→ **REQUIRED WORK**
What is the number of lines in this listing that include the string "agent"? Answer with that number by itself.

━━━━

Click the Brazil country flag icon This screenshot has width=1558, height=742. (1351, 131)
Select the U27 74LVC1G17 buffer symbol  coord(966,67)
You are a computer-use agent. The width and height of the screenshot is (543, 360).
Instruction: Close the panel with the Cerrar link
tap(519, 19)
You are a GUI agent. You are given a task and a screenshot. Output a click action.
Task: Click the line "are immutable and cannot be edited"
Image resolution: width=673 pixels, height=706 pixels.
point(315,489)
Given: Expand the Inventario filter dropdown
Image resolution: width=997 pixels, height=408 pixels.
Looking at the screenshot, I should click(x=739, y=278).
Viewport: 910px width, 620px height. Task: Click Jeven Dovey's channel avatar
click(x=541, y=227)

━━━━

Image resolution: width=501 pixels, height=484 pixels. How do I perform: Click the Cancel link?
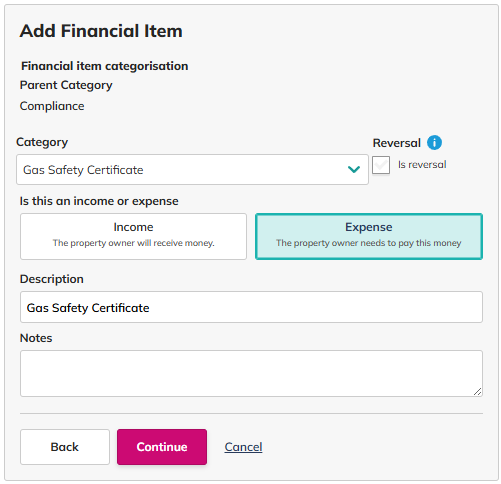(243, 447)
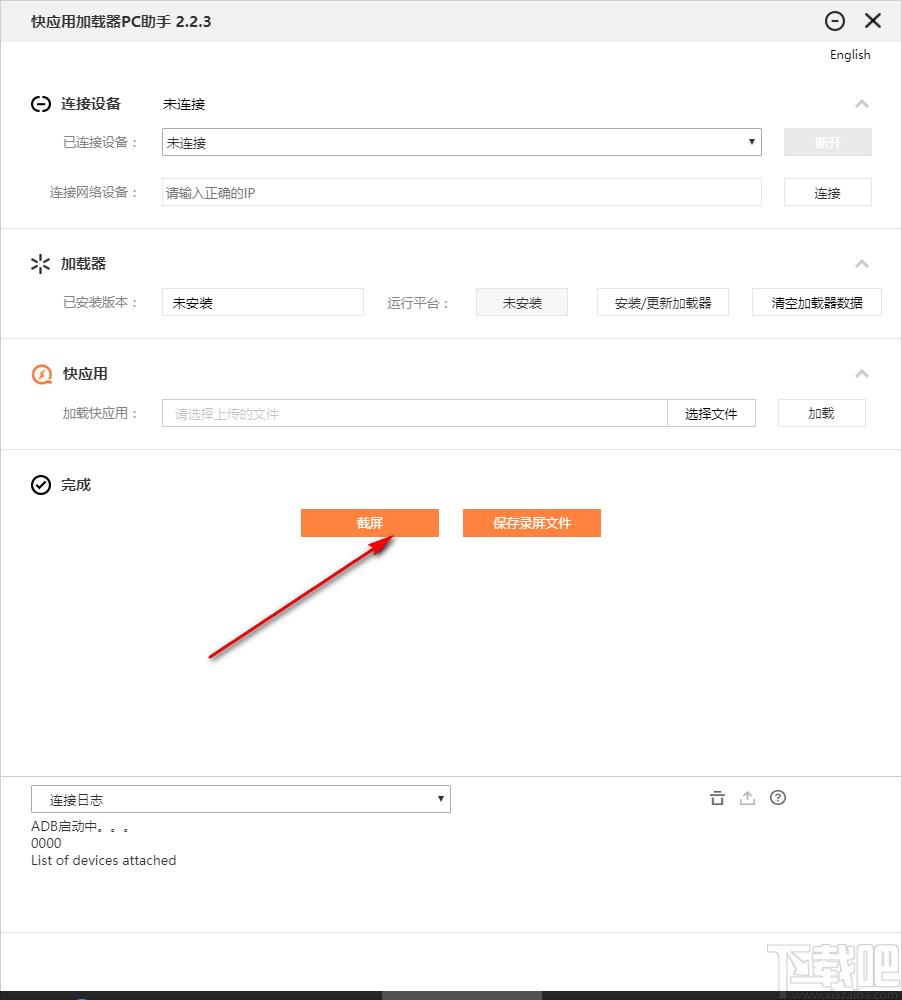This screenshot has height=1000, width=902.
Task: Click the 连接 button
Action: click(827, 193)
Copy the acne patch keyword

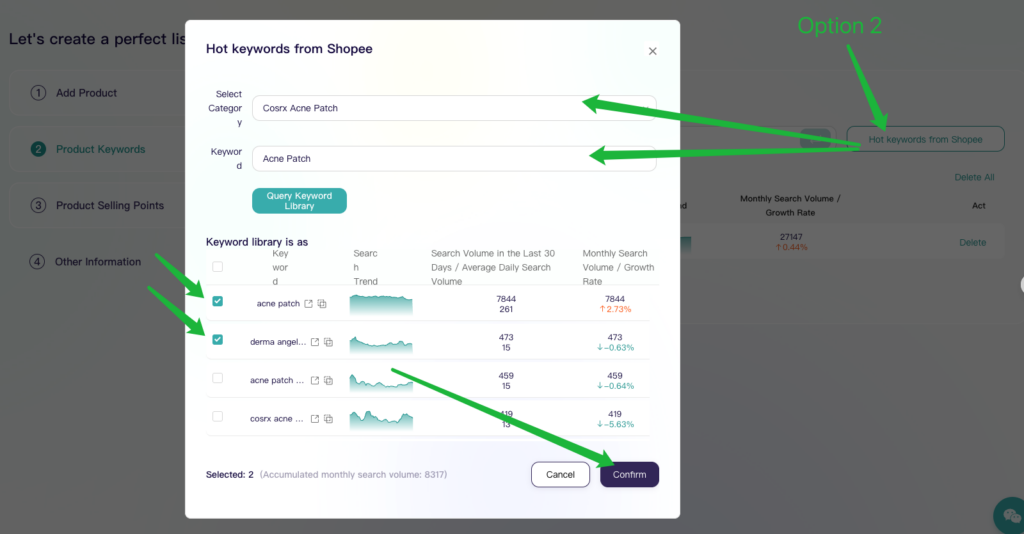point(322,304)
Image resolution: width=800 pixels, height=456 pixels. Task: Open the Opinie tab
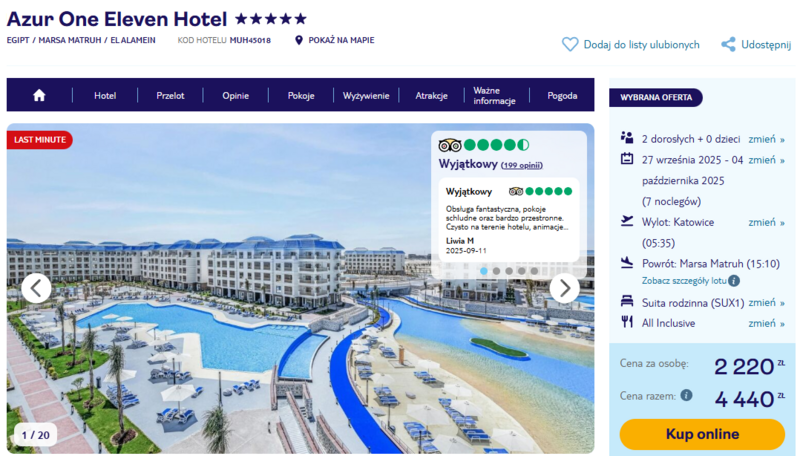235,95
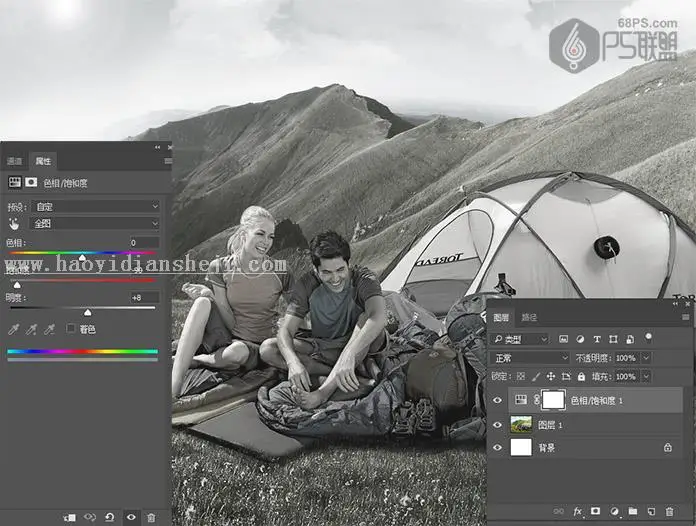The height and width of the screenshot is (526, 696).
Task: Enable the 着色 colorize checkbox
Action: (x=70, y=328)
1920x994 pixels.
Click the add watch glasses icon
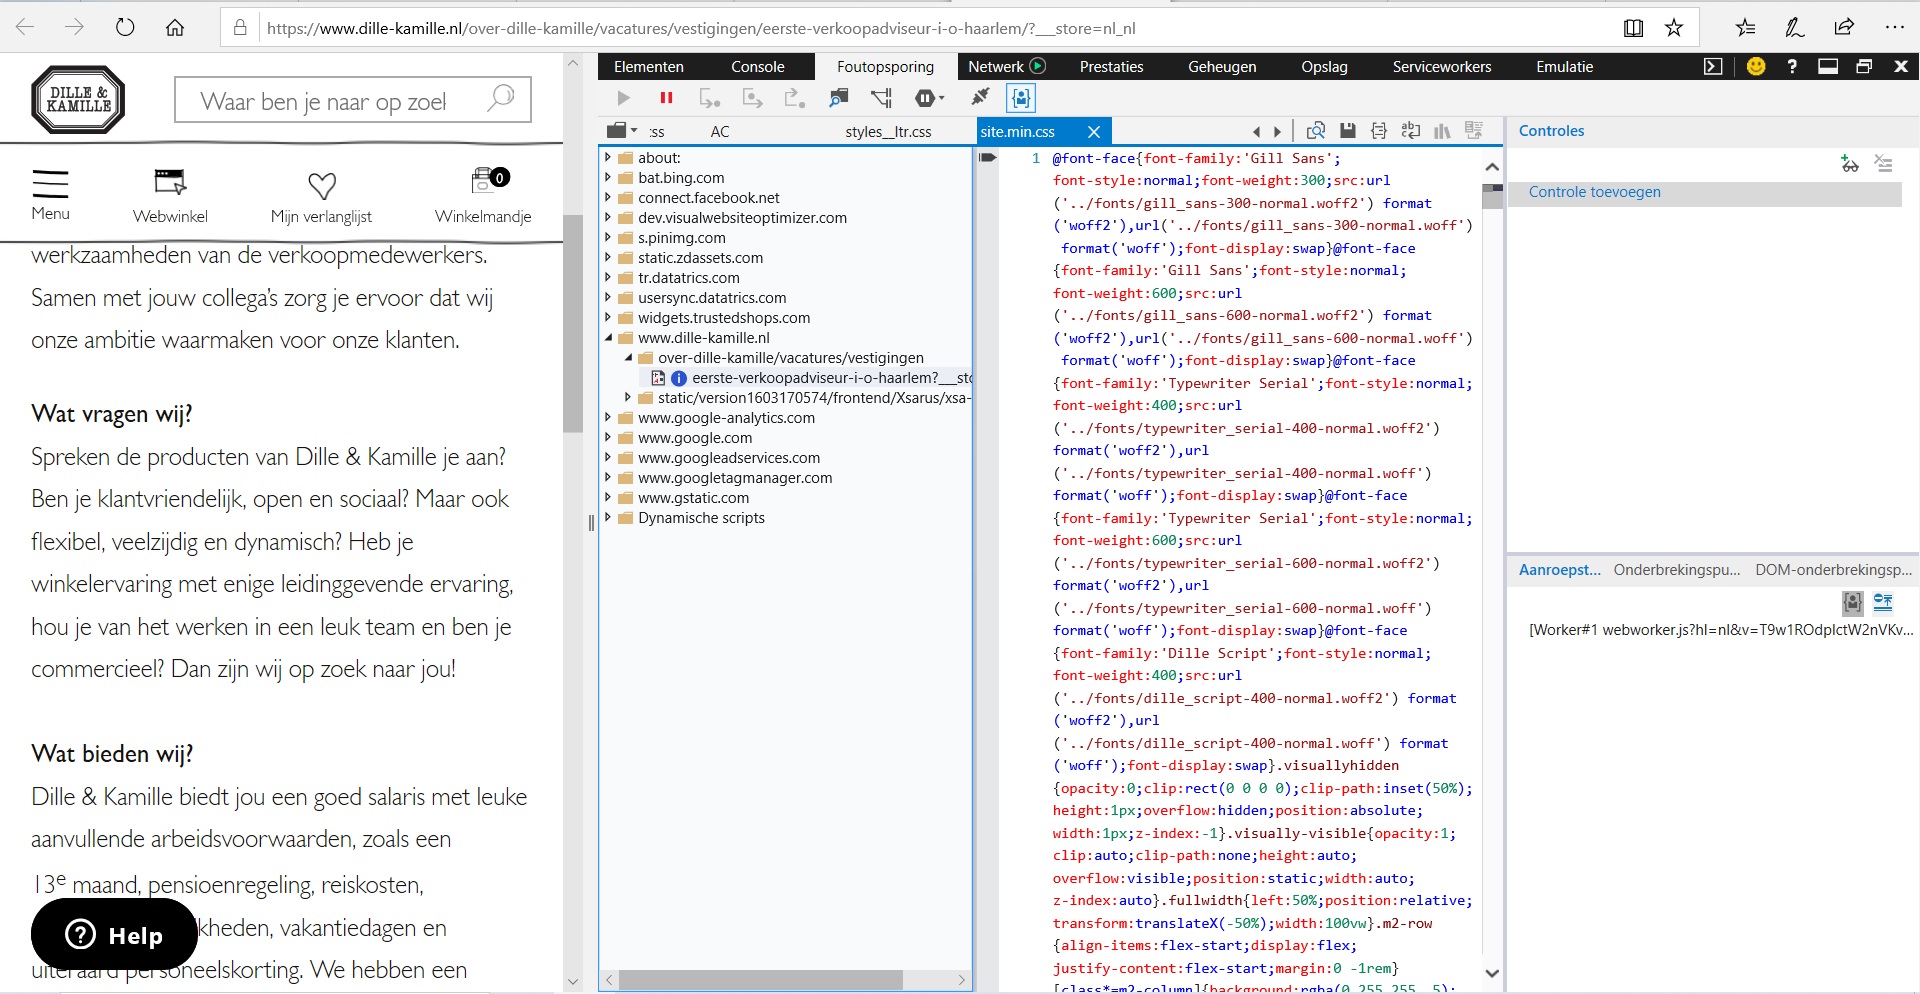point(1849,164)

━━━━

→ **YOUR SOLUTION**
2